# Instructions to follow
Change "GUI agent" to "screen agent" in every one of the records below, leaving all other text the same.

-- Start --

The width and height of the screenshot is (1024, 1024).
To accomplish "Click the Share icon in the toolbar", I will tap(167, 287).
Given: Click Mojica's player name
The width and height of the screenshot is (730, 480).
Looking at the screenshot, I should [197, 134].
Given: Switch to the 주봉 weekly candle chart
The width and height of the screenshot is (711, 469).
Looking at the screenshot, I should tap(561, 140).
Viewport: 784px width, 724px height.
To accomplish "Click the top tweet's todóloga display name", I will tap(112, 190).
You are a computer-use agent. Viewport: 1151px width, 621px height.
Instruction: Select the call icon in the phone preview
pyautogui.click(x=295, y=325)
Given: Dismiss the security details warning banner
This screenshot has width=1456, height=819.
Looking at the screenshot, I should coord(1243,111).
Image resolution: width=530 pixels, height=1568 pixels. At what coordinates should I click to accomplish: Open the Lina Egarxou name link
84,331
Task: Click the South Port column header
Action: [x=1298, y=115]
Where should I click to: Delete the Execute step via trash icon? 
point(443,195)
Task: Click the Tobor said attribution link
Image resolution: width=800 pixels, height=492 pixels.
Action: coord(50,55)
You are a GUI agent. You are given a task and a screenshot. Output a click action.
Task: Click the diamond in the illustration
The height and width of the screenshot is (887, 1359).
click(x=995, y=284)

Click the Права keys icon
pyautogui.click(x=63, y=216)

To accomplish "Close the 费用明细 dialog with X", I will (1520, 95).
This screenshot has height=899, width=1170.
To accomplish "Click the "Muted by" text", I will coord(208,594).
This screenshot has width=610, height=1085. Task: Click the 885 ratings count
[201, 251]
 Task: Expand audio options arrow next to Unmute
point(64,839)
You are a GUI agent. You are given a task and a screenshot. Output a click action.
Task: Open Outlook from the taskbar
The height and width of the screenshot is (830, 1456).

-- End --

# Result of this task
The width and height of the screenshot is (1024, 1024).
To accomplish "Click the Share icon in the toolbar", I will tap(167, 287).
Given: Click Mojica's player name
The width and height of the screenshot is (730, 480).
Looking at the screenshot, I should [197, 134].
Given: Switch to the 주봉 weekly candle chart
The width and height of the screenshot is (711, 469).
Looking at the screenshot, I should tap(561, 140).
Viewport: 784px width, 724px height.
To accomplish "Click the top tweet's todóloga display name", I will tap(112, 190).
You are a computer-use agent. Viewport: 1151px width, 621px height.
Instruction: Select the call icon in the phone preview
pyautogui.click(x=295, y=325)
Given: Dismiss the security details warning banner
This screenshot has width=1456, height=819.
Looking at the screenshot, I should coord(1243,111).
Image resolution: width=530 pixels, height=1568 pixels. At what coordinates should I click to accomplish: Open the Lina Egarxou name link
84,331
Task: Click the South Port column header
Action: [x=1298, y=115]
Where should I click to: Delete the Execute step via trash icon? 
point(443,195)
Task: Click the Tobor said attribution link
Image resolution: width=800 pixels, height=492 pixels.
Action: coord(50,55)
You are a screen agent. You are given a task and a screenshot. Output a click action.
Task: Click the diamond in the illustration
The height and width of the screenshot is (887, 1359).
click(x=995, y=284)

Click the Права keys icon
pyautogui.click(x=63, y=216)

To accomplish "Close the 费用明细 dialog with X", I will (1520, 95).
This screenshot has height=899, width=1170.
To accomplish "Click the "Muted by" text", I will coord(208,594).
This screenshot has width=610, height=1085. Task: Click the 885 ratings count
[201, 251]
 Task: Expand audio options arrow next to Unmute
point(64,839)
You are a screen agent. You are given a task and a screenshot. Output a click action.
Task: Open Outlook from the taskbar
The height and width of the screenshot is (830, 1456).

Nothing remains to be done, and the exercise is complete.